Last week I sent my Toshiba to a computer service outlet, a week later they called to inform they can't solve the problem! How difficult is it? If I have the recovery disk with me here, I would have done it. Computer technology here, if it exists at all, is like the 70s! Oh yes, they sell the latest computers. Sell, that's all. I think they should add a disclaimer: buy at your own risk!

One of our neighbours has been firing their fire crackers almost every evening. It scared me the first time. It sounded like burst car tyre. It went off another evening while I was taking my bath. Sounded like someone's knocking on my door. I turned off the tap and kept on asking 'What is it?', thinking that Larry was knocking on my door. I saw it, finally, the other night. It shot up into the sky like fireworks! Different designs and very beautiful, although not as great as those mega fireworks. Many thanks to my government, I dare not try the fire crackers even though I am greatly tempted and it's LEGAL here. Pray, lead me into temptation.

Saturday, January 3, 2009

So Close!

We were the 2nd car on the right lane, stopped for the red light. There were cars stopped on the left lane. It was a 2-lane road.

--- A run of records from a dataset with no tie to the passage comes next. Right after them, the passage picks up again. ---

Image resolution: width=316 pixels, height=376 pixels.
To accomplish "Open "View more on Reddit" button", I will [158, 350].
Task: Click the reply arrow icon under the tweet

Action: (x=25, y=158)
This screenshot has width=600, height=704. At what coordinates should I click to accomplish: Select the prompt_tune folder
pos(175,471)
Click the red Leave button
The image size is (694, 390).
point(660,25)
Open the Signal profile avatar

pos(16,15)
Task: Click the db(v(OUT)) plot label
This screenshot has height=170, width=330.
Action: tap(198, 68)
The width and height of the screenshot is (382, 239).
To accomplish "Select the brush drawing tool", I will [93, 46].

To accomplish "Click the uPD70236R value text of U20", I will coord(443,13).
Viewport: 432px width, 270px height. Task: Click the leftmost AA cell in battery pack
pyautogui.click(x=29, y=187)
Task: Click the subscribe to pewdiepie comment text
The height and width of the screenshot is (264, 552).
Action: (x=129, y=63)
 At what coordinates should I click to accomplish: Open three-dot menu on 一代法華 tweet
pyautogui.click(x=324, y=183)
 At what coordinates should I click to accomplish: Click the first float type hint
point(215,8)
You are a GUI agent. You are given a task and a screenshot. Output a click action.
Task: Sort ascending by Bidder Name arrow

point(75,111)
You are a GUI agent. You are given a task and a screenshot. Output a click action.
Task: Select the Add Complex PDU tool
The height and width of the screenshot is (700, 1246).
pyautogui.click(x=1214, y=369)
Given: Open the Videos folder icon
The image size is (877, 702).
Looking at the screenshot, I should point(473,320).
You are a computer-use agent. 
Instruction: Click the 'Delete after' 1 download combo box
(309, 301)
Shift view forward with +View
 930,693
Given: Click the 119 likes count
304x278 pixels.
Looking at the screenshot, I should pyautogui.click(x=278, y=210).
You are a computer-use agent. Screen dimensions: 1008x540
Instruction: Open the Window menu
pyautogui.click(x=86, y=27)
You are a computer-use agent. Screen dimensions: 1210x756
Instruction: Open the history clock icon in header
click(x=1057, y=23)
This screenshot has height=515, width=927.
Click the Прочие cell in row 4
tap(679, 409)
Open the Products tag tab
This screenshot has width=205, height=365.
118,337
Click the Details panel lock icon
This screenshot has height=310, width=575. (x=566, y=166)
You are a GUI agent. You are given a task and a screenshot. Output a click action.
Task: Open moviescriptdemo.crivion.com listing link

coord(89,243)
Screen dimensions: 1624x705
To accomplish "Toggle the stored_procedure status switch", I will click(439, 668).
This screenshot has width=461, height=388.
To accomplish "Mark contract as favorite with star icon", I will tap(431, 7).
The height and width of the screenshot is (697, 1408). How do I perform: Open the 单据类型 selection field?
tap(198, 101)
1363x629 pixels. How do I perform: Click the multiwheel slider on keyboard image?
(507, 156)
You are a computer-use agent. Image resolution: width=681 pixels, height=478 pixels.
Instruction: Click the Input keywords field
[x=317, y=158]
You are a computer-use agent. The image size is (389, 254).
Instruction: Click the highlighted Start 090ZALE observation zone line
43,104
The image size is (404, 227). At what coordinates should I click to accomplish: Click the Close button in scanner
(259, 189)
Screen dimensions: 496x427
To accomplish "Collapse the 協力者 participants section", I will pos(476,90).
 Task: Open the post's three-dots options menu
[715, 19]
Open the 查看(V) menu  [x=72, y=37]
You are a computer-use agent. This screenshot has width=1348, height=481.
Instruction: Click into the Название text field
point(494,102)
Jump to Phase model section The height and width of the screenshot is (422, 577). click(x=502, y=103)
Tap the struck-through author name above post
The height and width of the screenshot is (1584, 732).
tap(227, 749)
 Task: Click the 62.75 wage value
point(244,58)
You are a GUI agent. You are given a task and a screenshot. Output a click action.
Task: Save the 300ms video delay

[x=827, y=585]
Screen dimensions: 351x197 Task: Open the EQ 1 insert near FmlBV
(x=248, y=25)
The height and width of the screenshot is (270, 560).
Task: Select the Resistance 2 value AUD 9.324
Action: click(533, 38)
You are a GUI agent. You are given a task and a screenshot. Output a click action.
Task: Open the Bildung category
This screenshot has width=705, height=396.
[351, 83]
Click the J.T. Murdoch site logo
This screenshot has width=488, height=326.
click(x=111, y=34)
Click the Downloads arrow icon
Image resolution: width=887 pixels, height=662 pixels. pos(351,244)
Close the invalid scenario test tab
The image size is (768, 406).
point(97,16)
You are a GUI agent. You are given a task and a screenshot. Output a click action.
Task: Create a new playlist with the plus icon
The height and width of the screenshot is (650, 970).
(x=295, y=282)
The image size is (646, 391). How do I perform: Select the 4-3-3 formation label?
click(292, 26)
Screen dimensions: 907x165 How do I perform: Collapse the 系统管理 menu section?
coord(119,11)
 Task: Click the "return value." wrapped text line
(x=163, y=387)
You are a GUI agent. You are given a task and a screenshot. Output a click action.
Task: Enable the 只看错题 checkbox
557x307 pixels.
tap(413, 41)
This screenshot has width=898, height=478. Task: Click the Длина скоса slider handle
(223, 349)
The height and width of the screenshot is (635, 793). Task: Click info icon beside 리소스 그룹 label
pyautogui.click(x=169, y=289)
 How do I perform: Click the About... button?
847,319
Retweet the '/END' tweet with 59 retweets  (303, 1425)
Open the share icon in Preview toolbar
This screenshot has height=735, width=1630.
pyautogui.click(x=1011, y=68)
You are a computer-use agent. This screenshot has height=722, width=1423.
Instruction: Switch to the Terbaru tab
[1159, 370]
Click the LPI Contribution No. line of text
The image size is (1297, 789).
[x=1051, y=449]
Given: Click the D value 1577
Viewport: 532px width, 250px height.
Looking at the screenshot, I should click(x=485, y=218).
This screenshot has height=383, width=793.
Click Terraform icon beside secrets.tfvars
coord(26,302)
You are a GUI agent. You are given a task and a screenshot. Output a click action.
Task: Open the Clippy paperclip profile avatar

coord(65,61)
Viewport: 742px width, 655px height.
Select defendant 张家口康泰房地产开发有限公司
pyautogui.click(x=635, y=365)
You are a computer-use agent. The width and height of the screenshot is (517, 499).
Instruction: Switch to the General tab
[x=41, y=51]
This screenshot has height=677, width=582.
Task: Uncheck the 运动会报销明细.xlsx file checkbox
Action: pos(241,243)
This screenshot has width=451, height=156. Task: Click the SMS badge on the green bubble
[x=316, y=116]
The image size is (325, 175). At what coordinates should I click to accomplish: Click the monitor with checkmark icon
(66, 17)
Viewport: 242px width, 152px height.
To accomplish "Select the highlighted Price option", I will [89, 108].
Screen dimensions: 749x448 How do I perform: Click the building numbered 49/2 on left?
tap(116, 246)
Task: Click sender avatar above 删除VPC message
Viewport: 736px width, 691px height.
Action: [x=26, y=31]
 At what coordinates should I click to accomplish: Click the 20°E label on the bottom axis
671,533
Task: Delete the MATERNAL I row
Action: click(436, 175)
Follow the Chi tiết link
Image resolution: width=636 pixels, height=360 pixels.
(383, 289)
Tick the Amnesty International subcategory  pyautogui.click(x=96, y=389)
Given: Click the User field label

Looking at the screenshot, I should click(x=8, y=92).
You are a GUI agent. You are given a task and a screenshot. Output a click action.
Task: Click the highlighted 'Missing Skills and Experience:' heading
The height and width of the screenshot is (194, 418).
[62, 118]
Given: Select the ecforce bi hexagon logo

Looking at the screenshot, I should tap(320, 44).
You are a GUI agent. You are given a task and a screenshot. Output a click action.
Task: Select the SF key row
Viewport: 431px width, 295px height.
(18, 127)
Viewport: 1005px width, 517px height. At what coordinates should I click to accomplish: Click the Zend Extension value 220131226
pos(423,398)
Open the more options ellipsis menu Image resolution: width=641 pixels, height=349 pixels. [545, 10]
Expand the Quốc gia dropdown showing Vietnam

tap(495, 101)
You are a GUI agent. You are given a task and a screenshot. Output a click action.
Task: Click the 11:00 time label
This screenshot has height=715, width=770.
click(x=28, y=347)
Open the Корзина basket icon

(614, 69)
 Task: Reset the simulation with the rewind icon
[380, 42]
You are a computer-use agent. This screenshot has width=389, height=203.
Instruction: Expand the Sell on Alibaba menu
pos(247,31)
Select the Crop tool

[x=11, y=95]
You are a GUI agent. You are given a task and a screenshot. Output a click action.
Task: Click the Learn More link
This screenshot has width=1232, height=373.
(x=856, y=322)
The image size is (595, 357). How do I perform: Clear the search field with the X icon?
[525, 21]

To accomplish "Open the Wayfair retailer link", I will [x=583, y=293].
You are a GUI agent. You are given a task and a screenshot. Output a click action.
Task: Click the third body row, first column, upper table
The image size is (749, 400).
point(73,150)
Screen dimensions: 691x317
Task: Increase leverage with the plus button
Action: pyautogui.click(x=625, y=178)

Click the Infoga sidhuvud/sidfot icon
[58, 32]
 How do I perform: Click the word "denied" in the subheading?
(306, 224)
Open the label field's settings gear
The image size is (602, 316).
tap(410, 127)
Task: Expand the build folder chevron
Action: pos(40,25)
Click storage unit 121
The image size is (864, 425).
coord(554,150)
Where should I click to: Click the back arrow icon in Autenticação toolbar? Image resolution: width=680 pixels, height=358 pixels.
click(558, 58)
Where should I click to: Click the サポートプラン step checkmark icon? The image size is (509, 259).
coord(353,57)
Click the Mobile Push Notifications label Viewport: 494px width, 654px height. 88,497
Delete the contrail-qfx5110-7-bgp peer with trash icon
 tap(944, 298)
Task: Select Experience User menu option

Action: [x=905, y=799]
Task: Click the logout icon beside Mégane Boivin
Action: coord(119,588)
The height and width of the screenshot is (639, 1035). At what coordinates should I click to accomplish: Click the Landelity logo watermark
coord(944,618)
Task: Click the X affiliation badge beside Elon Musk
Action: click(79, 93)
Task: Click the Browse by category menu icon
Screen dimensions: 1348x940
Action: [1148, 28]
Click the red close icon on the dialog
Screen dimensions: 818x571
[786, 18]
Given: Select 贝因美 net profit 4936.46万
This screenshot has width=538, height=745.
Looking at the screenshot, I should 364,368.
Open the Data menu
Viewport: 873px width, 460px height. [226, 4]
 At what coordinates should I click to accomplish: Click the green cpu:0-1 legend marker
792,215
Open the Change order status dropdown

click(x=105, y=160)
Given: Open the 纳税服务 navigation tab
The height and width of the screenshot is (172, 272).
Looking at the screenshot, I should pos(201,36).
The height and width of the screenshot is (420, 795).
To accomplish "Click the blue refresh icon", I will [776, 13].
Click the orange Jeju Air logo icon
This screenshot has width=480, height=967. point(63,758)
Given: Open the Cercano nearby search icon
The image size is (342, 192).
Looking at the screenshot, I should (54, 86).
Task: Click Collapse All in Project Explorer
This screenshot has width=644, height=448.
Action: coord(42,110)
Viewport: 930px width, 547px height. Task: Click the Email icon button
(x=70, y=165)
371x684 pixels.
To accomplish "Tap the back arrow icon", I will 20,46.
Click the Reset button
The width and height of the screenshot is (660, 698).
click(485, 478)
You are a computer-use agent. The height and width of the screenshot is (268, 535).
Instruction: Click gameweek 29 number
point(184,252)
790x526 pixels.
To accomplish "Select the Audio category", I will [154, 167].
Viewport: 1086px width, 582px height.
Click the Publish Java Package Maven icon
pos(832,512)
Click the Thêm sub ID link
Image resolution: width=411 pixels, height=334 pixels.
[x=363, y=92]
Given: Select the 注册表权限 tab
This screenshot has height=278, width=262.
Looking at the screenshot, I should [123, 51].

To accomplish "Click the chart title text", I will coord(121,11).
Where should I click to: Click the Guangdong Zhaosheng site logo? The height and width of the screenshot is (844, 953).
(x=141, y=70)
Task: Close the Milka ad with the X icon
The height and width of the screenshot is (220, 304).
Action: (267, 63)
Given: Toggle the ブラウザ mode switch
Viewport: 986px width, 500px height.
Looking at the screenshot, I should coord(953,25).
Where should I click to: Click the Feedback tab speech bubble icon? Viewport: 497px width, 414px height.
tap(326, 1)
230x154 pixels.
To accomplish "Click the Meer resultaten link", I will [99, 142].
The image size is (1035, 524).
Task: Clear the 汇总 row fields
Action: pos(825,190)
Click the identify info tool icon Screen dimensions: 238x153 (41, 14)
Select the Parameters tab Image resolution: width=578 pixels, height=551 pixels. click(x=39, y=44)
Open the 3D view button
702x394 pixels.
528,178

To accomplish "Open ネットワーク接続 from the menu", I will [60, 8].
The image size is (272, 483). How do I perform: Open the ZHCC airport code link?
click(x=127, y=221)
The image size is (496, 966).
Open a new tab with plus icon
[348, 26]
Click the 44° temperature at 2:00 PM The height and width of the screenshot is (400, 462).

4 outriders on their iron horses breezed down the middle, waving one hand each, frantically getting the motorists to ease right or left. Hey, but it was a 2-lane road! Larry told me it's him as he recalled a similar incident a few weeks ago. I was thrilled; I would catch a glimpse of him. But we were been waved on. So close!

Then the white car in front of us did not move despite been waved furiously. Perhaps he was as thrilled as I. Still, the red sea parted. The cars on the left lane inched onto the pavement. All other cars stood still. The black car came up the road. I was sure. I got a glimpse of him. I think he looked my way too. He was driving his own car. He was alone in his car. Another car followed closely behind. Larry said he seemed to like to drive his own car.

The licence plate was some P... something. It was too fast. Not enough time for me to even say 'His Majesty.....'.

Friday, January 2, 2009

Food Again?

Food: not my favourite topic since I eat only to stay alive. I have not tried anything apart from those which I'm already familiar. Friends have brought us to various places to eat. Our Kenyan friend who has been here for more than 10 years, working as an oil-exploration consultant, brought us to Charcoal Grill. Good food but very large portion. Very American.

There isn't any food that is typically Bruneian. There are many cafes serving mainly continental-style food. Fried chicken is most popular but they eat it with rice, quite like chicken rice back home. Our Brunei friends told us that we must try the sago-flour dish. Apparently, this was what their older generation ate during the Japanese occupation. The dish reminds me of the starch, the gluey thing, we used in older days to starch the army uniforms. Of course, the flour must be eaten with curry or gravy.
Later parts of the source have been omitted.